13

 

The temperature dipped to minus thirty-four overnight. It was too cold to run. Roxanne drove straight to the Andreychuk farm the next morning and parked out on the roadway behind an older green Ford Focus. Jeremy Andreychuk’s, she hoped. The sky was banded with orange and yellow light towards the east, but clouds were massing on the western horizon. The weather was about to change again. She walked past Erik’s truck. A yellow extension cord ran from the radiator grille to an electrical outlet at the side of the house. Izzy must have plugged it in for the night. Good. They didn’t need a frozen truck to deal with on top of everything else.

There was no answer when she rapped on the door. No one was to be seen in the yard or around the workshop. She made her way to the far end of the yard, past the Andreychuk vehicles, and then down the path that led to the barn. There she found Izzy and a young man wearing a hoodie and jeans feeding rows of cows that munched contentedly in their stalls.

“Morning, Corporal! We’ll be done soon.”

Jeremy Andreychuk came over and introduced himself. He was smaller than his father and brother but he maybe resembled his mother, if you could imagine Maggie without the layers of fat.

“I got here an hour or so ago. Had a paper to finish, due in today, so I pulled an all-nighter and came out as soon as I’d sent it off to my prof. How can I help you, Corporal Calloway?”

He was a polite young man, unlike his brother.

“I can finish off here,” said Izzy. “You head over to the house. I’ll see you there.”
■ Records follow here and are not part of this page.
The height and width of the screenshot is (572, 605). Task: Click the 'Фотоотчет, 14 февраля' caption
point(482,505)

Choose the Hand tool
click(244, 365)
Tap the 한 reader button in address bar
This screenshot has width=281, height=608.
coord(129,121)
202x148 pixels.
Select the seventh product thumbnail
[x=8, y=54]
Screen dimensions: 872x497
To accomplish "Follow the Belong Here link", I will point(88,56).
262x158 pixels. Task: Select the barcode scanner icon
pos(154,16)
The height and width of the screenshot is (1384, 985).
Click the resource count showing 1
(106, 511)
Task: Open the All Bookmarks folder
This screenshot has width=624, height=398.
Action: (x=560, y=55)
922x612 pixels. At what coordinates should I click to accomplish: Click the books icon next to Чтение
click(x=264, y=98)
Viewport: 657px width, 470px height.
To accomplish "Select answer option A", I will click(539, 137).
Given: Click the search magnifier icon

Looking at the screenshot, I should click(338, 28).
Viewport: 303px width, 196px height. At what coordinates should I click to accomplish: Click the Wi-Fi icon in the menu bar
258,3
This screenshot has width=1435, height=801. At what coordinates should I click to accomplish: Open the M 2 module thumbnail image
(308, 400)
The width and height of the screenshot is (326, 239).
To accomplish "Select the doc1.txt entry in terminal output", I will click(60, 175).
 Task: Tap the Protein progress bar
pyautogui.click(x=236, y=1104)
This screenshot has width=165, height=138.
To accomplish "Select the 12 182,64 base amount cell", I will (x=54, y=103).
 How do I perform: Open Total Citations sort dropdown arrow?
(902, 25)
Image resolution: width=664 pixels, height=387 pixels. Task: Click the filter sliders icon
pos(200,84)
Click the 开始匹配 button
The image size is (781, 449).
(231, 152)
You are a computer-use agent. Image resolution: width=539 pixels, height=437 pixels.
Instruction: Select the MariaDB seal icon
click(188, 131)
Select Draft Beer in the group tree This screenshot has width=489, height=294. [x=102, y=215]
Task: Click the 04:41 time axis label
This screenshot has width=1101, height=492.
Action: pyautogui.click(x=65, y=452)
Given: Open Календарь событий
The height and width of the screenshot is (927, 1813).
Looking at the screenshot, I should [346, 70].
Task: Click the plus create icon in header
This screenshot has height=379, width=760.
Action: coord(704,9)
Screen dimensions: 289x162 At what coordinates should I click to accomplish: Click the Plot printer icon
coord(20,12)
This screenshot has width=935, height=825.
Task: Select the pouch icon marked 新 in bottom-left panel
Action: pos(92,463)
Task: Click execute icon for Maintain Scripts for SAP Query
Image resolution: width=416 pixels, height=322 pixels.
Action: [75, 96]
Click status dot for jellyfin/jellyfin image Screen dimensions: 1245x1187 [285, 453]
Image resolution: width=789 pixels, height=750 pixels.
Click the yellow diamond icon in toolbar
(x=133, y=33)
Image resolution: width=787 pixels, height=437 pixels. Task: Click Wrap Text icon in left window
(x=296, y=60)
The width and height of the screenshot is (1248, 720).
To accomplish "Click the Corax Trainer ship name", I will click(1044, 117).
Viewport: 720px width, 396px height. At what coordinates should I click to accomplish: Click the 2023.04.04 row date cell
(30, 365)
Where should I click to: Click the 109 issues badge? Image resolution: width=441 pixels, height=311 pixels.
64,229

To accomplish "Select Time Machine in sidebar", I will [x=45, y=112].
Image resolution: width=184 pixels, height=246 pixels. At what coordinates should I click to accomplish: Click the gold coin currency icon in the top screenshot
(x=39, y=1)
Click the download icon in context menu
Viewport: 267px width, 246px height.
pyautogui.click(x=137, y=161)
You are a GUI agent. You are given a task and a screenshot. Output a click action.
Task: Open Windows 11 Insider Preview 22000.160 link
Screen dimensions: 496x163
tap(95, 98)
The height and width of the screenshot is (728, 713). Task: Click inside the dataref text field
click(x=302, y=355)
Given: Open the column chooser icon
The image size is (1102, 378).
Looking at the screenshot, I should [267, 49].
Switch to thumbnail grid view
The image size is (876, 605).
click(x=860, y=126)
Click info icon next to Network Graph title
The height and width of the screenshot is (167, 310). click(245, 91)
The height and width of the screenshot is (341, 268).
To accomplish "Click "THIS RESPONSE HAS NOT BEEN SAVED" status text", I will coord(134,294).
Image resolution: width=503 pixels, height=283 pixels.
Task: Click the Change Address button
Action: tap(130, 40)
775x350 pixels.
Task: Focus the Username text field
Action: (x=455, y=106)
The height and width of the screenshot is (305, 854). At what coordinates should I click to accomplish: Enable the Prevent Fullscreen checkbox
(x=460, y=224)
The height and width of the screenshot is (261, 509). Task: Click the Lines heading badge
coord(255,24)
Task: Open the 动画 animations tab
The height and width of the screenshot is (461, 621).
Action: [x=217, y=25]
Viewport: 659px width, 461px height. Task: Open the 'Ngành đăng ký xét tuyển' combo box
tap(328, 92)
Roxanne and Jeremy walked back, their breath turning to ice fog in the freezing air. Roxanne found herself looking forward to the warmth of the kitchen. This cold was bitter.

“My mother doesn’t get up early but I’ll get the coffee on.” They entered the house through the back door. “Leave those boots on, Corporal.”

Jeremy stuffed his feet into a pair of slippers. There were three steps up to reach the kitchen door, which stood open. Jeremy removed his parka and hung it on a hook. He reached behind the door, brought out a coat hanger and took her coat, all consideration and good manners.

“Have a seat.” He filled a carafe with water, then turned on an electric coffee maker. They heard a toilet flush. “My mother must be up.” He brought out mugs and a bowl of sugar. “My brother’s under arrest?”

“He is. He confessed and we have his statement. How do you know?”

Jeremy smiled pleasantly as he filled a jug with cream. “I called the Fiskar Bay RCMP last night. You’re still holding my father?”

“We have some questions that need answering,” she replied.

“I’ve spoken to my father’s lawyer. He’ll be arriving in Fiskar Bay this morning. Any further questions will have to wait until he gets there.”

So he hadn’t just been working on a university paper.

Maggie Andreychuk appeared at the door opposite. She wore a large crimson caftan that billowed around her as she moved to the table.

“Is the coffee ready?” she demanded as she lowered herself onto a chair across from Roxanne. The carafe was half full. Her son filled a mug with the thick brew. Roxanne declined an invitation to have some of the same.

“I’ll wait until it’s done, thanks,” she said.

“Why do you need to be here, Corporal, if you’re holding my brother?” Jeremy asked.

“I want to talk to you, Jeremy,” said Roxanne. “May I call you Jeremy?” She smiled. He nodded.

“How is Erik?” he asked.

“His surgery went as well as could be expected. He’s in intensive care. The doctors don’t know the extent of the damage to his brain, but he’s still alive. So it’s still a case of aggravated assault. For now.”

“He picked the fight,” Maggie growled. “It was self-defence.”

“Shush, Ma.” Jeremy sat down and placed a hand over his mother’s. He turned to face Roxanne. Grey eyes, she noticed, cold like his mother’s when he wasn’t smiling. “So what else did you want to talk about, Corporal?”

“Stella Magnusson,” she replied.

“Stella?” He didn’t look or sound surprised. “Of course. I knew Stella. I worked for Stella. I liked her. I’m very sorry she’s dead.” He drank his coffee, perfectly at ease.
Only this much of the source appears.